Based on this evidence, the jury and the court convicted Appellant of

the above-stated crimes. On August 7, 2000, the court sentenced Appellant

to 18½ to 37 years’ imprisonment. This Court affirmed his judgment of

sentence on February 17, 2004. See Commonwealth v. Harris, 849 A.2d

605 (Pa. Super. 2004) (unpublished memorandum). Appellant did not appeal

to our Supreme Court.

On March 2, 2004, Appellant filed his first PCRA petition, which was

ultimately denied. He did not appeal. On January 3, 2005, he filed a second

petition, which was denied on August 8, 2005. This Court affirmed on appeal,

and our Supreme Court denied Appellant’s petition for allowance of appeal.

See Commonwealth v. Harris, 913 A.2d 941 (Pa. Super. 2006)

(unpublished memorandum), appeal denied, 921 A.2d 495 (Pa. 2007).

# # # # #

= Work order 1 =
In the court excerpt, what sentence did the court give Appellant on August 7, 2000?
= Work order 2 =
Quote the court excerpt between "and our Supreme" and "495 (Pa. 2007).", inclusive.
= Work order 3 =
List every full calendar date (month, day, and year) that appears in the court excerpt.
None of the records that come next have anything to do with this.

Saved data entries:
# # # # #

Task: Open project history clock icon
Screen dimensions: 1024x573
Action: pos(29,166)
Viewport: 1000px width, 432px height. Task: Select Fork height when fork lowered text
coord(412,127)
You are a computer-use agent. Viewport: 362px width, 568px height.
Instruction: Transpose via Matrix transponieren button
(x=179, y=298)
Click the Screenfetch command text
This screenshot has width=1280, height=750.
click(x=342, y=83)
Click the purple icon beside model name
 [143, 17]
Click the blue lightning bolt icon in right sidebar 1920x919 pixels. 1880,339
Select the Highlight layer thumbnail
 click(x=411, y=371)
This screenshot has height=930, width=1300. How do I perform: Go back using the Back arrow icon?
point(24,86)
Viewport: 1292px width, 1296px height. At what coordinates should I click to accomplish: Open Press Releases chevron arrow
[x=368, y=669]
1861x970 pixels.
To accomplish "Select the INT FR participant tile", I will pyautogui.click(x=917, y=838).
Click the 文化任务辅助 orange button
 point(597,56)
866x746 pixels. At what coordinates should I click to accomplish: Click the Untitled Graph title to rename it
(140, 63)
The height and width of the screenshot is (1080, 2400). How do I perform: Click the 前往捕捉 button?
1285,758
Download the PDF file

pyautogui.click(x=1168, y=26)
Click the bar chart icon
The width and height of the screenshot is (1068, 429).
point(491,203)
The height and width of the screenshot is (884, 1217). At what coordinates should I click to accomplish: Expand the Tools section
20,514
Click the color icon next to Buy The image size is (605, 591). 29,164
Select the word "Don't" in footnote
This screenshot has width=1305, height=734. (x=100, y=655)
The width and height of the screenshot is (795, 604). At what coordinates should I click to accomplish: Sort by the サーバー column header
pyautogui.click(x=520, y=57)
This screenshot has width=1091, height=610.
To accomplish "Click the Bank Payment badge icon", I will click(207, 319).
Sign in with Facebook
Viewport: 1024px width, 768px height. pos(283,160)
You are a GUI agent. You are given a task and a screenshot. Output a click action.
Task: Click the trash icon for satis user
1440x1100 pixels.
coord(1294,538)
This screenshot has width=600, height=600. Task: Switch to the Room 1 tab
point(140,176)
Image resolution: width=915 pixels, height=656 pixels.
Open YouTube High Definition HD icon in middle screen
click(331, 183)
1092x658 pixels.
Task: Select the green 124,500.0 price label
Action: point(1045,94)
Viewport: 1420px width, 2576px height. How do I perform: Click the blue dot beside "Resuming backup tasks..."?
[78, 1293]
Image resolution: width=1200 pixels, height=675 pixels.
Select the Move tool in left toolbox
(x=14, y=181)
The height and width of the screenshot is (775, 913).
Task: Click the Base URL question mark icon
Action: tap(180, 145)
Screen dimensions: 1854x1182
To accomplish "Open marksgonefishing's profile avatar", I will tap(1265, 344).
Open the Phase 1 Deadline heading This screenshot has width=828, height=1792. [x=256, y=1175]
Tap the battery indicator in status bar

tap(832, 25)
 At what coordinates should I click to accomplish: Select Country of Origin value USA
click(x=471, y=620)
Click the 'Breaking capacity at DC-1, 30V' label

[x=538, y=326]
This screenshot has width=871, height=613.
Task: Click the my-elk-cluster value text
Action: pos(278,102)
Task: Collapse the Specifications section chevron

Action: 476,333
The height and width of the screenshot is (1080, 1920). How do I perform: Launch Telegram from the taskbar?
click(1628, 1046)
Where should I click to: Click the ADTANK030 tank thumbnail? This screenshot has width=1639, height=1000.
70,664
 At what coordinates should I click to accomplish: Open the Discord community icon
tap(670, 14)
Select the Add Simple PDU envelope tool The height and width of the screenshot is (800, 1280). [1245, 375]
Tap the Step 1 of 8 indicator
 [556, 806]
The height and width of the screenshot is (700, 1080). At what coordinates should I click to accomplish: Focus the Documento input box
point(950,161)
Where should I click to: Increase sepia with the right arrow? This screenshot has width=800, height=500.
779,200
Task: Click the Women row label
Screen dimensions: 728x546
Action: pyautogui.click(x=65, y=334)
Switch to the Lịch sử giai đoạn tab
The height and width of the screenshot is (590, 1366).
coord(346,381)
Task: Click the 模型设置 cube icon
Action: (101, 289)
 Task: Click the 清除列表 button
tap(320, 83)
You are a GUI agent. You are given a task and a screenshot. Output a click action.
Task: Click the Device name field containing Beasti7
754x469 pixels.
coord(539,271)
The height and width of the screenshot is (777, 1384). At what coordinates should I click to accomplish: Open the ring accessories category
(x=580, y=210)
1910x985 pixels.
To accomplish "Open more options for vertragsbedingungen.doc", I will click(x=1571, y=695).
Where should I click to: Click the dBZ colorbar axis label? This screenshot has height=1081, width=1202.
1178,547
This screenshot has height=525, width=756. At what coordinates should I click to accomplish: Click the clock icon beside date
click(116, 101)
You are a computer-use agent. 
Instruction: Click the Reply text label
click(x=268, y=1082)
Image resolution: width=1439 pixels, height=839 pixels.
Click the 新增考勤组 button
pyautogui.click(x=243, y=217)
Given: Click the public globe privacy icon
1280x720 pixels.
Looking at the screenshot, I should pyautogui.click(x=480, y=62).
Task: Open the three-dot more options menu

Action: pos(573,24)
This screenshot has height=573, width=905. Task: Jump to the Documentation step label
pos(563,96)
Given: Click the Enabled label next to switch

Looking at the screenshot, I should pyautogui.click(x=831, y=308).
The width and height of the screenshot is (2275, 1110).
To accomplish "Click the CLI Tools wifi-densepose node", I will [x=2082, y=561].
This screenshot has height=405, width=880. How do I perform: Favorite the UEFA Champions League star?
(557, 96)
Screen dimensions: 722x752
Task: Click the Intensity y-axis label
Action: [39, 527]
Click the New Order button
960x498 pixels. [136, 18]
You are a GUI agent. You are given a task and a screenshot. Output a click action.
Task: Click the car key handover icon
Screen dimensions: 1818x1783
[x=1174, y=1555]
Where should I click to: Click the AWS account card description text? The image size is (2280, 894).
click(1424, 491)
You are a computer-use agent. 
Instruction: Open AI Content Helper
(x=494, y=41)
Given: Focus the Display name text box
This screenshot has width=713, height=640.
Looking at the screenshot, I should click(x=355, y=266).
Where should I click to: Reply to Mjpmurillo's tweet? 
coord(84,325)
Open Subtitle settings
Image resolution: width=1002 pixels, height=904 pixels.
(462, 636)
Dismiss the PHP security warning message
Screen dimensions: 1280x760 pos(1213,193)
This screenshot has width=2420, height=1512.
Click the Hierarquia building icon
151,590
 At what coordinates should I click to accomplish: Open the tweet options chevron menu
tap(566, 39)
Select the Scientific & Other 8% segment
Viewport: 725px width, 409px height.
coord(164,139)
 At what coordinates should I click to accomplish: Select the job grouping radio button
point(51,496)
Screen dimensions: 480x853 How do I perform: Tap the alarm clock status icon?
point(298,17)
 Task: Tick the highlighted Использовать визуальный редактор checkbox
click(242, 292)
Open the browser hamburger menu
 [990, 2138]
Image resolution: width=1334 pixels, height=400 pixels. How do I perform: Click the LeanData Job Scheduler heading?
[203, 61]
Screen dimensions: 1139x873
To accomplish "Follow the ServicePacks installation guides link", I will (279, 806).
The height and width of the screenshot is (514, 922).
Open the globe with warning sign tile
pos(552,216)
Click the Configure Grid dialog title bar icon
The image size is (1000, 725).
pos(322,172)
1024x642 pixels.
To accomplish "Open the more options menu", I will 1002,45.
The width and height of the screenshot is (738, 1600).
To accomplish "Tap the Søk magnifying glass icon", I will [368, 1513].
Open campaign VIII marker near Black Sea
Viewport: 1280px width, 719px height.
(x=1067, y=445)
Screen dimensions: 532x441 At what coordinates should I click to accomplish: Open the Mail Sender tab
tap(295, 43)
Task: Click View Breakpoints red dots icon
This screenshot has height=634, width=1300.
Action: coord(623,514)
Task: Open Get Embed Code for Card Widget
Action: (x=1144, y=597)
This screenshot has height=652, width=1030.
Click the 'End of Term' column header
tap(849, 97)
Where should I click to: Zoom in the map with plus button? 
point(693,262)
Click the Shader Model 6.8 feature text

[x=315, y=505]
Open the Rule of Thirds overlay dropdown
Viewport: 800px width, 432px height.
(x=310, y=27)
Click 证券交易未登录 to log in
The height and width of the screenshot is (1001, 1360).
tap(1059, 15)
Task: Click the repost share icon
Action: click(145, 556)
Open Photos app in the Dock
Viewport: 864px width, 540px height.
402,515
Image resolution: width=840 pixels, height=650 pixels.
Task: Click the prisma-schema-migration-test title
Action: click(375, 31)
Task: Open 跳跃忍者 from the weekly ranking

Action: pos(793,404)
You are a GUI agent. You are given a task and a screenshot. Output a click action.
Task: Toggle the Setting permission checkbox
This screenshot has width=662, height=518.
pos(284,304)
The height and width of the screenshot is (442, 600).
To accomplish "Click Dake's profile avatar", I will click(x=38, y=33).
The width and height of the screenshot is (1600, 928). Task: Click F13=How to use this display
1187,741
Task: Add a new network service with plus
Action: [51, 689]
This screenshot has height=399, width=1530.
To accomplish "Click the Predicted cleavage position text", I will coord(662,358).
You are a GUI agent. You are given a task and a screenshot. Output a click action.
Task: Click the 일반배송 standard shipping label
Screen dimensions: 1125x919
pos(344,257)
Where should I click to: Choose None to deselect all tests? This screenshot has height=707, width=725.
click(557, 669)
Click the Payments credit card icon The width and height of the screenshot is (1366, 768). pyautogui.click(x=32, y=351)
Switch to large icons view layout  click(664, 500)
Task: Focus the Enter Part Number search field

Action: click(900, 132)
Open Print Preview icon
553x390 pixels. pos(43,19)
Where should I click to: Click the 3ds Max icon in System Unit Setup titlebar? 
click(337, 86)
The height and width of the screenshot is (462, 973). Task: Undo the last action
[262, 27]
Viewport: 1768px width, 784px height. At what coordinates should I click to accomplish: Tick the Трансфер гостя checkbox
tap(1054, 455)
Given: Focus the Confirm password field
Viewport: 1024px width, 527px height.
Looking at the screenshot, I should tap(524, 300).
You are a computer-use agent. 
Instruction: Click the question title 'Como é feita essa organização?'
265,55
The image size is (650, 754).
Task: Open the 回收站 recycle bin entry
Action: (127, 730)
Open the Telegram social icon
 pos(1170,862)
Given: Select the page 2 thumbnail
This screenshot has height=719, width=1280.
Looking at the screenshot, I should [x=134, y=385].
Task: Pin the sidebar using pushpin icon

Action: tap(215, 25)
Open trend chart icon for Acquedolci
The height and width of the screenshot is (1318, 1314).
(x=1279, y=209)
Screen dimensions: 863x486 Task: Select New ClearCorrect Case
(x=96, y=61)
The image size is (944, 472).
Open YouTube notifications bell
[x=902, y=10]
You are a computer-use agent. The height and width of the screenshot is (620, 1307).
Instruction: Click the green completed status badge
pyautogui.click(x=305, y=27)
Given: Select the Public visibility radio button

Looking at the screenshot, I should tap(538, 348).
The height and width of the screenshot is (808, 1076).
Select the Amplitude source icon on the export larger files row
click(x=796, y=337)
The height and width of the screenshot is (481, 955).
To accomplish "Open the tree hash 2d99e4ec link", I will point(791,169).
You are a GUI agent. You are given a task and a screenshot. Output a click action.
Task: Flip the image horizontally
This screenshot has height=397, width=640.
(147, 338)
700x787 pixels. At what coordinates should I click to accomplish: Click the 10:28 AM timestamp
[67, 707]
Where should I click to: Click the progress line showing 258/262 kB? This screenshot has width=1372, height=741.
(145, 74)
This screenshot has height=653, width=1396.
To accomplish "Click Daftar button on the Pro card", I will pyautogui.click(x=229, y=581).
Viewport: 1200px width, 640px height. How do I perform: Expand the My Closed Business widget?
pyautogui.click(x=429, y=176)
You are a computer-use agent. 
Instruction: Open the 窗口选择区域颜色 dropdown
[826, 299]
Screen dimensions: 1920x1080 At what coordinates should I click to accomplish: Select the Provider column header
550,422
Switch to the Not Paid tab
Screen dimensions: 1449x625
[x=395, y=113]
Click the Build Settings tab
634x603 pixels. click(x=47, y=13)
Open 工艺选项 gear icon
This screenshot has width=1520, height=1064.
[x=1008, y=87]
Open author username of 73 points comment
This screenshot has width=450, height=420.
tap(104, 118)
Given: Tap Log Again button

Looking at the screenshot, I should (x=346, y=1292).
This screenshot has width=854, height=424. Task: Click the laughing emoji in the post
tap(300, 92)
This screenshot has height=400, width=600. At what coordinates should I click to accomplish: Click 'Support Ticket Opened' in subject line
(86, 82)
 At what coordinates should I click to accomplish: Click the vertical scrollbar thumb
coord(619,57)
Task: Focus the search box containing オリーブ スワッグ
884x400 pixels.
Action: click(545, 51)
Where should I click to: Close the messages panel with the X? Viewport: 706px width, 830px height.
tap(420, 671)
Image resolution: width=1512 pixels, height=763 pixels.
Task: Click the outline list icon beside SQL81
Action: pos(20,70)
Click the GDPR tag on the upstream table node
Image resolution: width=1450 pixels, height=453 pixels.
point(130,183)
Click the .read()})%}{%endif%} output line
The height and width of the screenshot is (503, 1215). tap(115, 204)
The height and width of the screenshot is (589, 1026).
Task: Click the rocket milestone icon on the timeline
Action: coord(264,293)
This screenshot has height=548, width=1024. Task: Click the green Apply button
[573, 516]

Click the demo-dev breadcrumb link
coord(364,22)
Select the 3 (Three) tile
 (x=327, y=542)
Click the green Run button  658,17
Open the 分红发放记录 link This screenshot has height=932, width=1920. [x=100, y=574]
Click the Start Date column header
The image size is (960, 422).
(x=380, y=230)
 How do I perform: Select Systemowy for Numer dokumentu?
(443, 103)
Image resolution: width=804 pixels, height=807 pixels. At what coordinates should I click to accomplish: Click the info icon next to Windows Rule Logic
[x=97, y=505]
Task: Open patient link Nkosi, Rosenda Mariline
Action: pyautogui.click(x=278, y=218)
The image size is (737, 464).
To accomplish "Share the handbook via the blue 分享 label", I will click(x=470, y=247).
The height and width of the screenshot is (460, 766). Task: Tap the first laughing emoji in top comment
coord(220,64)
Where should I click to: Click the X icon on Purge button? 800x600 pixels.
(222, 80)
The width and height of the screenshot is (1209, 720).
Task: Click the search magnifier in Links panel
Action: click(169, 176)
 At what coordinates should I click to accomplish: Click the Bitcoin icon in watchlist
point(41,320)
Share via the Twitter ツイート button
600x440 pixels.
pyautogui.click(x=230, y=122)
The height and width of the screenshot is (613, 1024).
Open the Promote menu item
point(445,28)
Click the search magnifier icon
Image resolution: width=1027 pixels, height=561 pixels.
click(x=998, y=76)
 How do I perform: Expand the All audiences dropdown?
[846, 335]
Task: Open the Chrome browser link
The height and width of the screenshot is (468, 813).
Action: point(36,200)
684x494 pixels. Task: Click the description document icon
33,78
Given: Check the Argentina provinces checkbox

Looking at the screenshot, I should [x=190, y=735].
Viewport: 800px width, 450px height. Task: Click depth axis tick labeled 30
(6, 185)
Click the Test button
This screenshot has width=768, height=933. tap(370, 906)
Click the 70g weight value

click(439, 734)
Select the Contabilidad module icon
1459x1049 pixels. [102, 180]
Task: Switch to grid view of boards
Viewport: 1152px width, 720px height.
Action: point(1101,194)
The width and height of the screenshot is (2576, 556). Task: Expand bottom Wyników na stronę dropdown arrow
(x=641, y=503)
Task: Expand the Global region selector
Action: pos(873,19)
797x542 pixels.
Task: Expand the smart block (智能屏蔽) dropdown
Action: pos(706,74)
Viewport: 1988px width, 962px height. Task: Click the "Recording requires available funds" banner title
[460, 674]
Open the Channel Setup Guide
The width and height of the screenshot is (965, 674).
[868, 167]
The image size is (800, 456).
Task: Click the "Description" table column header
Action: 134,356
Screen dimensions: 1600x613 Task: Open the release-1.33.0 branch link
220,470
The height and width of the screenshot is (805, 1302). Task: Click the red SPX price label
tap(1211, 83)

# # # # #

= Exercise result 1 =
18½ to 37 years' imprisonment.

= Exercise result 2 =
and our Supreme Court denied Appellant’s petition for allowance of appeal.

See Commonwealth v. Harris, 913 A.2d 941 (Pa. Super. 2006)

(unpublished memorandum), appeal denied, 921 A.2d 495 (Pa. 2007).

= Exercise result 3 =
August 7, 2000; February 17, 2004; March 2, 2004; January 3, 2005; August 8, 2005